Sunday, June 7, 2009

SOME CAUTIONARY WORDS ABOUT HEALTH CARE REFORM

One of my favorite cinematic moments is the scene in The Sting in which Redford locates Newman, holed up in a whore house, to get advice about how to play the Big Con against Robert Shaw, who has had Redford’s partner, Luther, killed. After sobering up, Newman gives Redford a bit of bleak advice. Even after you take him for half a million, he says [I cannot quote it exactly], it is not going to be enough, but it is all you are going to get, so you will just have to walk away.

Now that Barack and Michelle’s excellent European adventure is over [complete with an intimate dinner at La Fontaine de Mars, a modest bistro in the 7th featuring Southwest French food], Obama has returned to launch an all-court press for meaningful health care reform. I predict that he will be successful, and that when it is all done and signed, it won’t be enough, but it will be all we are going to get, and we will just have to walk away.

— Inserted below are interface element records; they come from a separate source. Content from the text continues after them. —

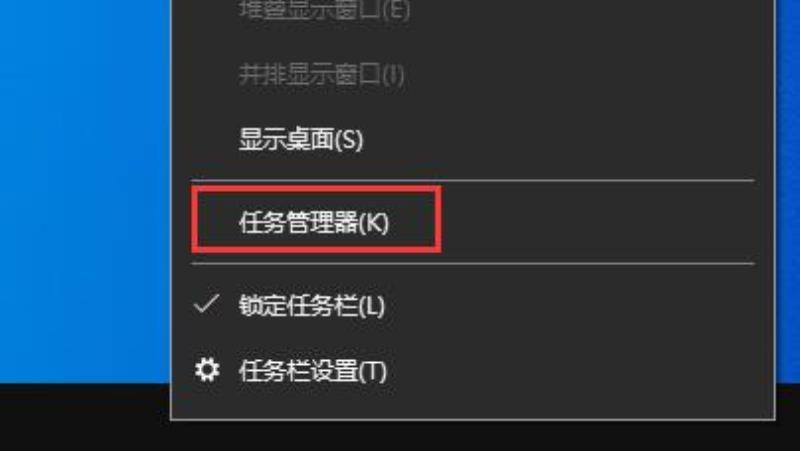Open 任务栏设置(T) text entry
This screenshot has width=800, height=451.
(x=313, y=371)
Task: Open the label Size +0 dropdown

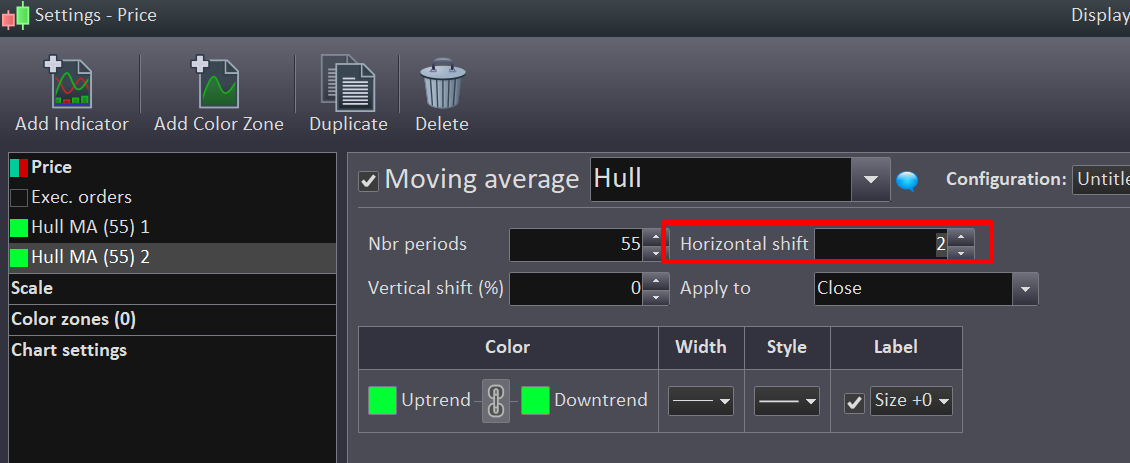Action: pos(911,401)
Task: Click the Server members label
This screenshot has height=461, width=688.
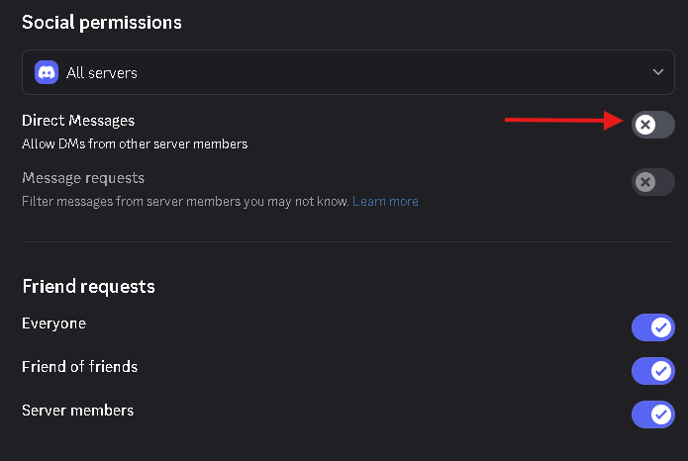Action: 78,411
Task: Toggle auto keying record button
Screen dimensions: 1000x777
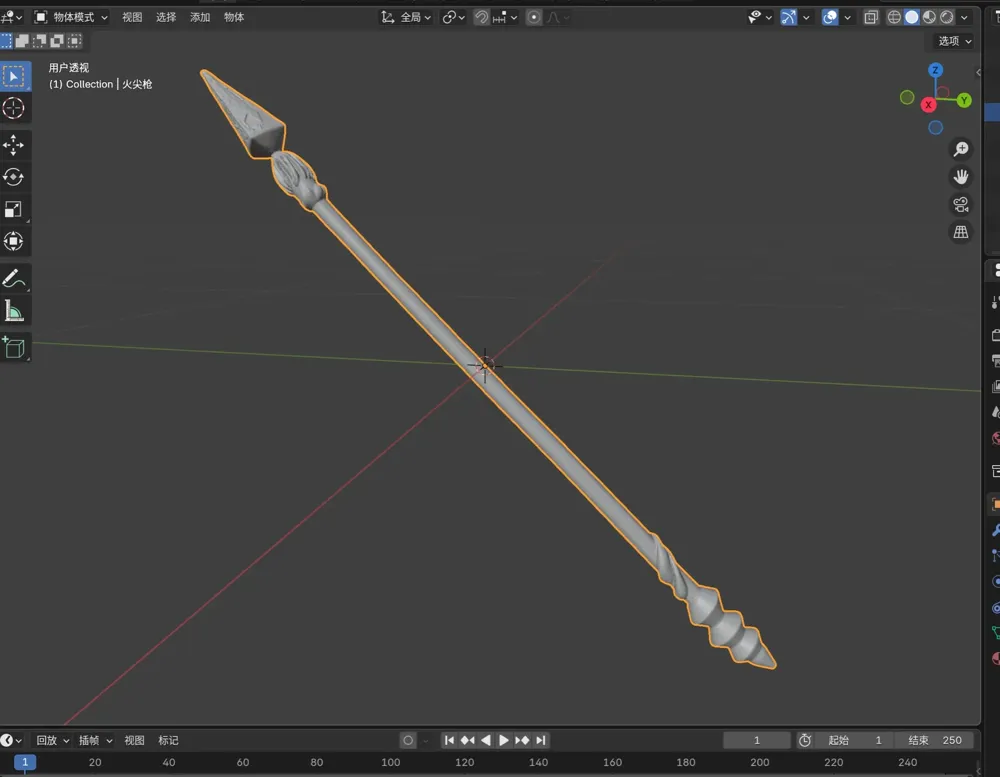Action: click(x=408, y=740)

First, a few simple and well-known truths.

1. US GDP is ~$14.3 trillion. Health care expenditures are ~$2.4 trillion, or between 16 and 17 percent of GDP.

2. The French spend roughly half that, per capita, on health care, with statistically superior results [the French, on average, are healthier and live longer].

3. Insurance schemes depend for their viability on spreading the insured risks across a large population of at-risk individuals. The better able the insurer is to exclude from the insured population especially vulnerable individuals, the more profitable the scheme. [If I could persuade people in Denver to buy insurance against coastal flooding, while denying the same insurance to residents of New Orleans, I could get rich quick.]

4. In part as a consequence of decisions taken just after the end of World War II, employed Americans have by and large for the past two-thirds of a century received health insurance as a fringe benefit of their employment, a fact that leaves them especially vulnerable should they change jobs or lose their jobs.

5. Finally, and most important of all, regardless of the wisdom or unwisdom, efficiency or inefficiency, of a set of social arrangements, once those arrangements are put into place, their replication lays down objective physical and organizational structures to which everyone adapts, making any sort of change, even one that is manifestly an improvement, especially difficult to carry out.

Since this last point is the most important of the five, a bit of illustration and discussion may be in order. Three generations ago, the United States gave up on trolley cars and trams [thanks in large part to the fore-sighted and self-interested intervention of General Motors], and opted instead for the family car and a magnificent system of interstate highways. This made possible the hollowing out of the inner city, the growth of suburbs and exurbs, and the concomitant redistribution of work places and shopping centers. Anyone who has spent time in a large European city might come to the conclusion that these were, after all, unwise choices, but to reverse course and try to create European style cities in the United States, pedestrian malls to the contrary notwithstanding, would literally require reconstructing the housing stock of the nation. Apartments in Paris are smaller than those in New York because Parisians expect to spend a good deal more time in public spaces, -- cafes, public squares, promenades, and the like. There are deeply entrenched interests that would be damaged by any attempt fundamentally to alter the structure and functioning of the American city. And it is the residents of the cities, not just the real estate developers and merchants and such, whose interests would be affected.

Our health care system is an enormous structure that funnels into the pockets of millions of health care providers and associated persons roughly a trillion dollars a year more than the objective health needs of the population require. Because of the employment-linked system for providing health care, insurers have been able to exclude many of the most at-risk individuals in the society, thereby making the provision of health insurance vastly more profitable. As many as three-quarters of all Americans profess themselves satisfied with their health insurance and health care.

The entrenched resistance to health care reform, from consumers as well as from providers, has for a long time been so great that it has made serious reform impossible. This, rather than the mismanagement by Hillary Clinton eighteen years ago, is what doomed the last serious effort.

So, what is different now? Two things:

1. The cost of providing some form of health insurance to employees is now making corporations uncompetitive in the world market. The collapse of the U. S. auto industry is only the most visible and dramatic instance of this truth. The huge health care industry is of course still resistant to change, but large though it is, it is dwarfed by the segments of the American corporate world for whom a reduction of health care costs is now essential.

2. The deep recession that we are now in, with real unemployment plus underemployment running at close to 20%, threatens the entrenched interests of that segment of the working population that has, until now, been satisfied with its insurance and care. Too many people now face the prospect of a loss of health insurance, and even bankruptcy.

In this environment, Obama’s extraordinary political skills will, I am convinced, suffice to achieve some major reform of the health care system. Once that reform has been locked into place – according to the most recent political reports, by October 1 of this year -- the chances for further improvement will be nil for at least a generation. Many of us on the left, and indeed many others as well, will be disappointed with the outcome. The new system will not be a single-payer system, it will not achieve the savings demonstrated by the European models, and although it will improve the health of Americans, it will not pull us even with nations like France.